作者の三雲岳斗先生は後書きで『「絶対可憐チルドレン」という作品が本来持っている骨太な世界観や、その他の多様な魅力が感じられるような作品を目指してみました
』と書かれていますが、読んでいても「絶チル」本来の世界観を極力活かしたリアルな物語を作ろうといることが伝わって来ます。
実際、チルドレンと皆本のエロトークを含んだ会話も読んでいても、全く不自然さや違和感はありません。如何にも彼らならこういうやり取りするよなあ、と読みながら感心させられること請け合いです。
あとこの話、後半になるとチルドレン達と対超能力装備を固めた謎の敵との戦闘シーンがメインになるのですが、これがかなり激しいというか容赦ないというか、敵が本気でチルドレン達を殺しにかかって来るのも特徴の一つかと思われます。物語に登場する対超能力装備は、基本的にはやはり全てマンガの中で出てきたものの応用であり、これもまた作品のリアリティを高める効果を生んでいます。
このおかげで、かなり物語に緊迫感が出てます。
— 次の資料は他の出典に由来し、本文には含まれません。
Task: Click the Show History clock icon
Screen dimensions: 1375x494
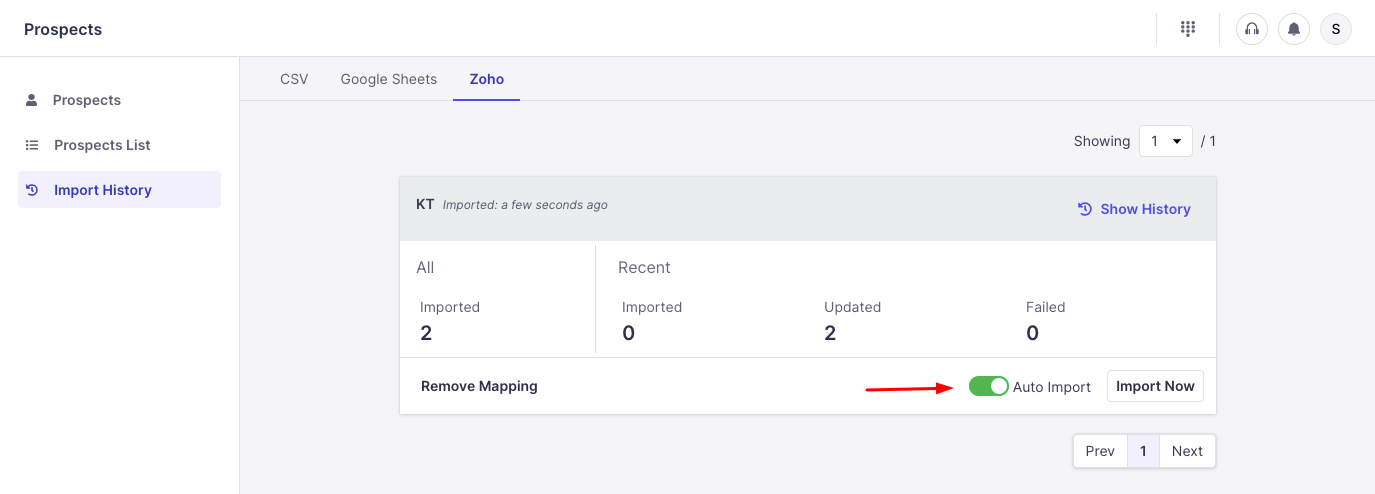Action: pyautogui.click(x=1085, y=209)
一つ間違えればホントにチルドレン死んじゃう! みたいな危機感を、年甲斐もなく味わうことができました。
そして物語の鍵を握る謎のサイコキネシス少女についてですが、(椎名先生のイラストから想像できるとは思いますが)端的に言えばそういうのが大好きなお兄さん達のハートを鷲づかみにする系の口調と性格を兼ね備えた期待通りの薄幸の美少女ですので、みんな大喜びして読むがいいです。
総じて「絶対可憐チルドレン」のノベライズとして極めてよくできた小説だと思いますので、原作ファンの方ならぜひご一読を。
アニメから入った人は、コミックスを(できれば11巻まで)読んでから読んだ方がより楽しめると思います。